Assessment in the study is entirely by self-report measures but the authors totally ignore that they are subject to demand characteristics e.g wanting to please the therapist by reporting improvement or to convince oneself that time has not been wasted. It would have been more meaningful for an independent assessor to ask since ‘x’ have you felt the same, a little better, a little worse, much better, much worse.  
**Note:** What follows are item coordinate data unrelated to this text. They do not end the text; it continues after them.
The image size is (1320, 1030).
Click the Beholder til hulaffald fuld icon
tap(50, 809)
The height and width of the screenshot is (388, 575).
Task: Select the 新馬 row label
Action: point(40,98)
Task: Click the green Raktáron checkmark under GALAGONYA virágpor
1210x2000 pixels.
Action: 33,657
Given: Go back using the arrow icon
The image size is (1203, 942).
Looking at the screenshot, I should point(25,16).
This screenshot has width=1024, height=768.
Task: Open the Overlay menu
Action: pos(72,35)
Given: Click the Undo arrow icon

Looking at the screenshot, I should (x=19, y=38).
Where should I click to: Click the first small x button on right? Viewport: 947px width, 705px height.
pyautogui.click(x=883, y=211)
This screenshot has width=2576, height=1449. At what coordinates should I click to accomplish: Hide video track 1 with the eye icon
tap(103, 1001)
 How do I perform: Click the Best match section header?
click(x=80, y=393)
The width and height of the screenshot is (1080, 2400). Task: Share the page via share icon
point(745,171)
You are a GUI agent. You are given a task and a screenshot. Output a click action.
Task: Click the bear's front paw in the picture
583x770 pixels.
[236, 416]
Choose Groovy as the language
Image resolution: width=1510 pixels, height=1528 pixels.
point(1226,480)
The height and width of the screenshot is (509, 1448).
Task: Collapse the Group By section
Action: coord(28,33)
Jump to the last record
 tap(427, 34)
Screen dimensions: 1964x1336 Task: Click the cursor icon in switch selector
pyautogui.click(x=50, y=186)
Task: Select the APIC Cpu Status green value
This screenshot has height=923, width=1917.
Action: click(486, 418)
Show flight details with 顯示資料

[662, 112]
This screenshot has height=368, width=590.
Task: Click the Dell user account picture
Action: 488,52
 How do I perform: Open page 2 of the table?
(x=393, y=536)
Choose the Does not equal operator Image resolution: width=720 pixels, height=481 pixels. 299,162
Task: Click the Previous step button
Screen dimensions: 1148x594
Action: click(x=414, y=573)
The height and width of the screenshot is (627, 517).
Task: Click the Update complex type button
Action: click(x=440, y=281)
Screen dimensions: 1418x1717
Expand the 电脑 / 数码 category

James et al (2022) justify their transdiagnostic therapy on the basis that ‘people with different PPS share some cognitive and behavioural responses to symptoms, including catastrophising, symptom focusing, fear avoidance beliefs, avoidance behaviour and lack of acceptance (Deary, Chalder, & Sharpe, 2007)’. This is a sweeping statement certainly catastrophising and avoidance behaviour have been implicated in the development of chronic pain, but this is not to say that they are germane to the category of PPS (MUS). The use of the term ‘some’ makes the Deary, Chalder, & Sharpe, 2007 model incapable of falsification.

 

The  term PPS as used byJames et al (2022), is a smokescreen for the construct Medically Unexplained Symptoms whose validity Keith Geraghty and I have challenged.

Dr Mike Scott

 

Mis-Guided Self Help In IAPT

A just published study by Duhne et al (2022)found that almost a third (29%) of those assessed by the Improving Access to Psychological Therapies Service (IAPT) and referred to Guided self-help (either face to face or computer assisted CBT) did not attend any treatment sessions. Whilst of those who attended treatment over half (54%) dropped out, defined as attending three or less treatment sessions. These figures are much higher than the 20% Swift and Greenberg (2012) of clients who typically dropout of psychotherapy.

 

Curiously the authors miss the obvious implication that GSH is misguided. Instead they recommend further investigating an algorithim for better matching those who would do better in cCBT or better in face to face! Why is this? The authors declare no conflict of interest, but the Department from which it emanates at Sheffield University has a long list of IAPT teachers. There is a complete absence of critical appraisal of IAPT’s metrics suggesting that the Sheffield researchers don’t want to bite the hand of a service that gives them a ready-made data set, it eases the research burden. The Journal in which it was published Behaviour Research and Therapy characteristically ignores any criticism of IAPT.

 

Concluding anything  about the relative merits of cCBT and face to face GSH is problematic, in the Duhne et al (2022) study as the mean initial PHQ9 scores  were respectively 12.32 and 15.01, which is statistically significant p < 0.0001, when the sample sizes and standard deviations  are input into a the MedCalc comparison of means calculator.  This suggests some systematic bias in the allocation of people to these modalities. 95,088 patients accessed diverse low-intensity interventions: GSH (n = 84,503; 88.4%), psychoeducation groups (n = 8671; 9.1%), cCBT (1611; 1.7%), and other interventions (n = 753; 0.8%).